Are other companies spying on us?
That day is coming. Since 2015 we have been hearing warnings about a device tracking technology called SilverPush which uses ultrasonic signals embedded in audio content, to track our location, habits, and media consumption. They are the real-world version of web page cookies.
It works like this: Suppose you have downloaded one of the hundreds of Android apps onto your phone that have secretly bundled the SilverPush technology. Your phone is now constantly listening for SilverPush signals (ultrasonic signals that are outside of the range of human hearing – kind of like audio bar codes). They might be included in a TV or radio ad. Your phone is now tracking and logging what ads play on your TV. If an advertiser places different signals in different ads, they can tell exactly what station and show you were watching, and when. Websites that you visit could play the sound, and now that is logged too. This can also track where you physically go – for instance, a display sign at a shopping mall might be playing an audio beacon, and now your phone has logged that you were there – and when. Over time, a profile of who you are, where you go, and what you might buy is built.
Which brings us to our smart speakers. Devices which play sounds, and listen for sounds, in the privacy of our homes. Designed and built by companies who make all of their money from targeted advertising or selling us their products. Is there a more natural fit, than for a company’s device to study their customer? It is inevitable that smart speakers will eventually be used for this purpose.
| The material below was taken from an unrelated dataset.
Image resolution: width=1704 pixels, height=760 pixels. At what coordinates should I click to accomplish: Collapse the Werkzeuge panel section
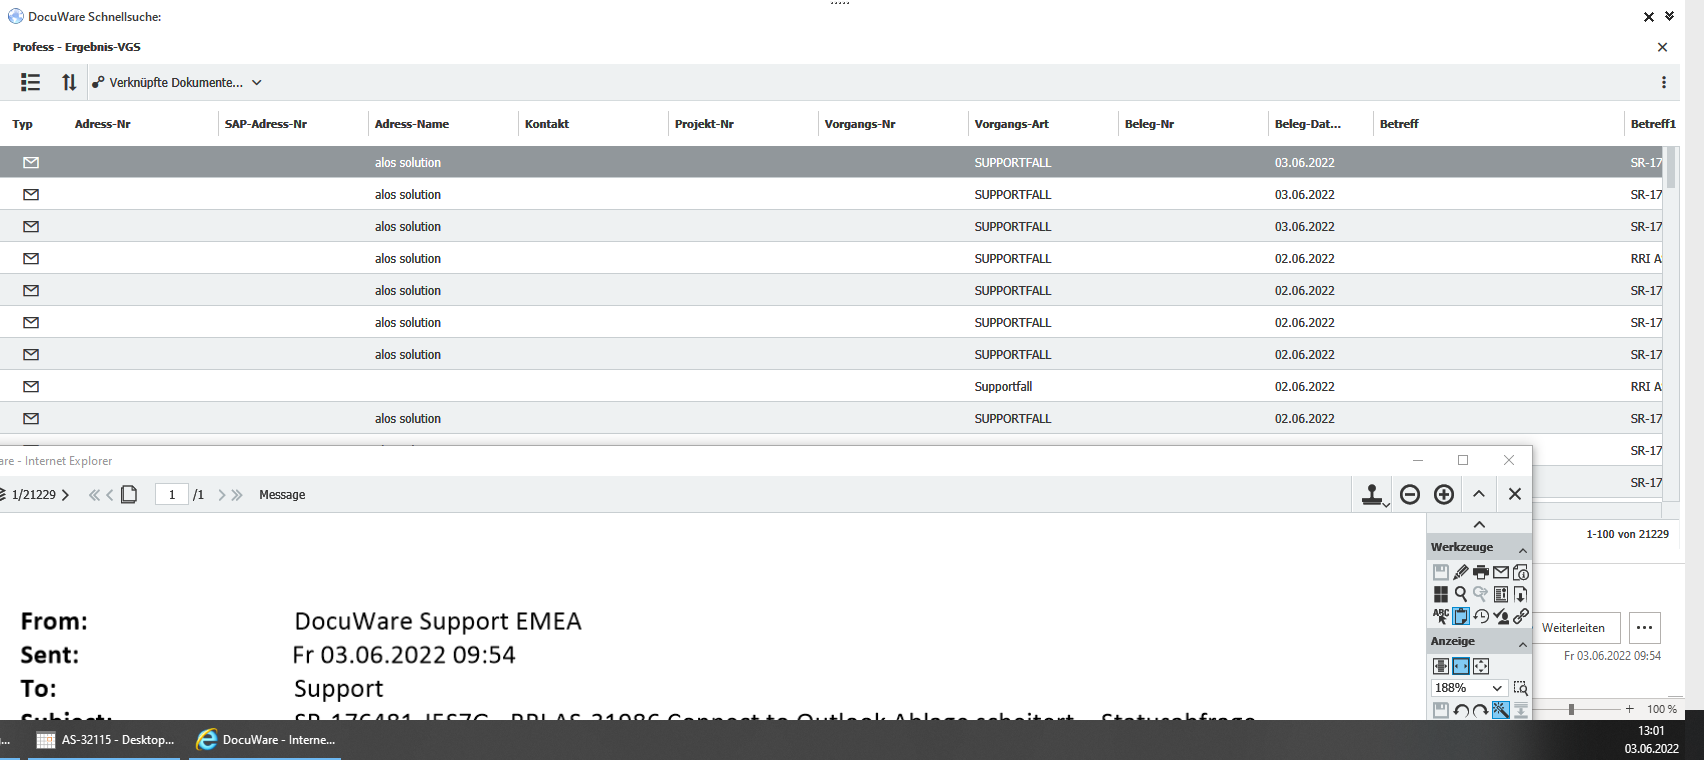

Are governments listening in?
Probably… yes. In 2013, a government contractor named Edward Snowden (illegally and heroically) showed us tons of solid proof that the U.S. National Security Agency has no regard for the privacy of U.S. citizens, and has developed tools to secretly collect our emails and text messages, and has been listening in on, and tracking our private phone calls FOR YEARS. And in bulk, since the 9/11 attacks. You know. To keep us safe.
Given this – and the fact that we are now putting multiple network connected cameras and microphones throughout our homes (Echos, Google Homes, webcams, our cell phones, our laptops) – only a fool would think that both government agencies and local law enforcement are not drooling over the treasure trove of information that they could be gathering from listening in on our devices. Of COURSE they are – either trying to develop the tools, or are already listening in on them. And if it’s the NSA, they probably have a cool name for it like Quasar or Neptune or something. Their spy programs always have cool names.
It’s not just the U.S. government that does this. In 2009 the New York Times reported that the Chinese government had been caught spying on the Dalai Lama through his computers. It’s common, it’s widespread, and the internet knows no borders. People could be tapping into your devices from literally ANYWHERE. Now days you have to choose between disconnecting and keeping your privacy, or plugging in and risk someone listening to you.
How much damage could hackers do?
Hackers look for, and ALWAYS eventually find vulnerabilities in the software that controls our internet connected devices. They use the flaws that they find to take control of the device.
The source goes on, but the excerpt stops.